Host URLS & Resources
Below are the host URLs for our current demo and development environments.
| First Rate Demo Environment | Host/Resource URL |
|---|---|
| API Docs | https://demoapidocs.firstrate.com/api-docs |
| API Reference | https://demoapidocs.firstrate.com |
| API Gateway | https://demoapidocs.firstrate.com:8443 |
Request & Response Structure
API requests take JSON-encoded payloads, query, and path parameters and provide standard JSON-encoded responses. All GET and DELETE API requests take path and/or query parameters, while POST API requests accept a JSON-encoded body. Please note that there might be some exceptions which will be detailed in the API Docs.
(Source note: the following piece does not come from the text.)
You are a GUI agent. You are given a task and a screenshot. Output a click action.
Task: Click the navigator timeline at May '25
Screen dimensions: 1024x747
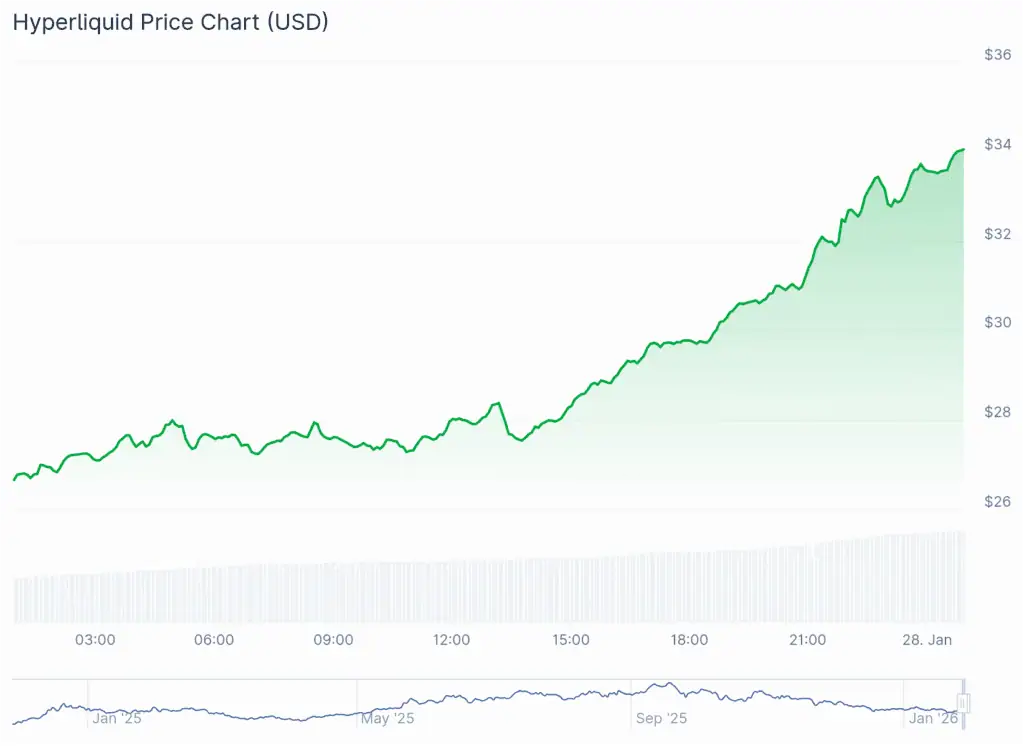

For some endpoint responses, the JSON body will be presented in a table structure format.
Headers
Below are the headers that are supported for the Demo API calls:
| Header | Mandatory | Description | Example |
|---|---|---|---|
| x-api-key | Yes | API key | secret_test_key |
| x-api-version | No | API version | 1.0 |
| Cache-Control | No | Send with value as no-cache to get latest data | no-cache |
| Content-Type | No | The content type being sent in the request | application/json |
JSON Structure
APIs with volumetric data will send JSON responses back in the form of a table or sheet structure. This structure mimics a database table or a spreadsheet. This allows API users to send/receive data in a very simple JSON format.
POST for GET
At First Rate, we take data security very seriously. To ensure the utmost protection for this data we've implemented a specific design choice: passing all parameters within the request body instead of listing query parameters or path variables in the URL.
How does this help?
- Reduced Logging Risk: By placing this data in the request body, it becomes less likely to be logged by intermediary servers. Many systems only log request URLs and headers, omitting the request body. This significantly reduces the chance of accidental data exposure.
- Enhanced Security: Data within the request body benefits from additional security measures compared to url-based query parameters or path variables.